Miami schools shorten quarantines to 10 days. Those vaccinated don’t have to quarantine.
Effective Monday, students and staff at Miami-Dade County Public Schools who are identified as “close contacts” with a presumed positive COVID case will only have to quarantine for 10 days instead of two weeks.
Those who are fully vaccinated, are asymptomatic and do not live in a group home do not have to quarantine at all and can stay at their school or worksite, according to new guidelines announced to staff, students and families over the weekend.
Also among the changes: Asymptomatic individuals may end their quarantine after 10 days without testing and can return to their school or worksite. Quarantined individuals must continue to monitor their symptoms until 14 days after exposure. If an individual develops symptoms, they must immediately self-isolate and contact their healthcare provider.
Fully vaccinated students and employees will not need to quarantine and can remain at school or their worksite as long as two weeks have passed since receiving a single-dose vaccine or the second dose in a two-dose series. They must also remain asymptomatic after the COVID-19 exposure and they cannot reside in a group home.
Fully vaccinated individuals who do not meet all of those criteria will have to quarantine for 10 days. It is not clear how the district will verify who is vaccinated among students and staff.

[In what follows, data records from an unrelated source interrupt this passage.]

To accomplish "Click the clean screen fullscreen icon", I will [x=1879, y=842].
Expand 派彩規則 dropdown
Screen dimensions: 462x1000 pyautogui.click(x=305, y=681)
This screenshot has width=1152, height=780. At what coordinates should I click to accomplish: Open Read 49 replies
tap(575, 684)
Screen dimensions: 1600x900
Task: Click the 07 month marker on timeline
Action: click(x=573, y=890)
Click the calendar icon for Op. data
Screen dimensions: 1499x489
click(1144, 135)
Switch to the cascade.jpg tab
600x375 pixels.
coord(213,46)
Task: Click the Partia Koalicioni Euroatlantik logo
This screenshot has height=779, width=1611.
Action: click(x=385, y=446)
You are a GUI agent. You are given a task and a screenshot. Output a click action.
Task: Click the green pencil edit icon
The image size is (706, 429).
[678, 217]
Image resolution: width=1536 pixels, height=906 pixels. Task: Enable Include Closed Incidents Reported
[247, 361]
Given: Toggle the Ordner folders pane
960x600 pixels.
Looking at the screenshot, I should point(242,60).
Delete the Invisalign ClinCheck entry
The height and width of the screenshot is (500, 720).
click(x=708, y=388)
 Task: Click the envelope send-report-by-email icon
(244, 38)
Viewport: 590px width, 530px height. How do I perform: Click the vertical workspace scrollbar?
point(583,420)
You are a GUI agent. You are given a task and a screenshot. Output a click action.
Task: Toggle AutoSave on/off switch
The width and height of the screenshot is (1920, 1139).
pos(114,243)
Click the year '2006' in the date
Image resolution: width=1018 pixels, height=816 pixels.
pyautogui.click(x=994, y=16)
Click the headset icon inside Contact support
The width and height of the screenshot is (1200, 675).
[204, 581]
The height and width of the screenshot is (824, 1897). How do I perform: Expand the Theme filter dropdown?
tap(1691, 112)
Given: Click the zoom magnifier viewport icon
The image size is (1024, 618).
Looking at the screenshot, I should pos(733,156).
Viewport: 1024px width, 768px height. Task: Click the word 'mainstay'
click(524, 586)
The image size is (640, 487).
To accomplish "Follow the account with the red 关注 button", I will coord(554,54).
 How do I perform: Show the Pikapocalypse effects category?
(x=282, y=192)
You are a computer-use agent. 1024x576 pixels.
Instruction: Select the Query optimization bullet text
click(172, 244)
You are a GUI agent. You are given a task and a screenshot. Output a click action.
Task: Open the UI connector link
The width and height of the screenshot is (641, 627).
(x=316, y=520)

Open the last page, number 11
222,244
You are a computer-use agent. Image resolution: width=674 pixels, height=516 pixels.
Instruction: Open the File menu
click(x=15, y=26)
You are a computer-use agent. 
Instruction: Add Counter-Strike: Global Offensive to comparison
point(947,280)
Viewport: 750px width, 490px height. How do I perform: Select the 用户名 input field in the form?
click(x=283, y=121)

District spokeswoman Jackie Calzadilla said the quarantine protocols were revised following medical guidance received by the district’s ad-hoc Public Health and Medical Experts task force at their last meeting on April 13. District officials brought up the topic of shortening quarantines — students and staff have complained they are long and constant — though no definitive decision was announced at that meeting.
Pediatrician Dr. Benny Rub was in favor of shortened quarantines to get students back into school. Dr. Aileen Marty, an infectious disease expert at Florida International University, was hesitant to shorten quarantines if testing was not involved.
COVID cases in Miami-Dade schools appear to be on the decline, according to the district’s COVID dashboard. So far in April, 648 students and 74 employees have tested positive for the virus.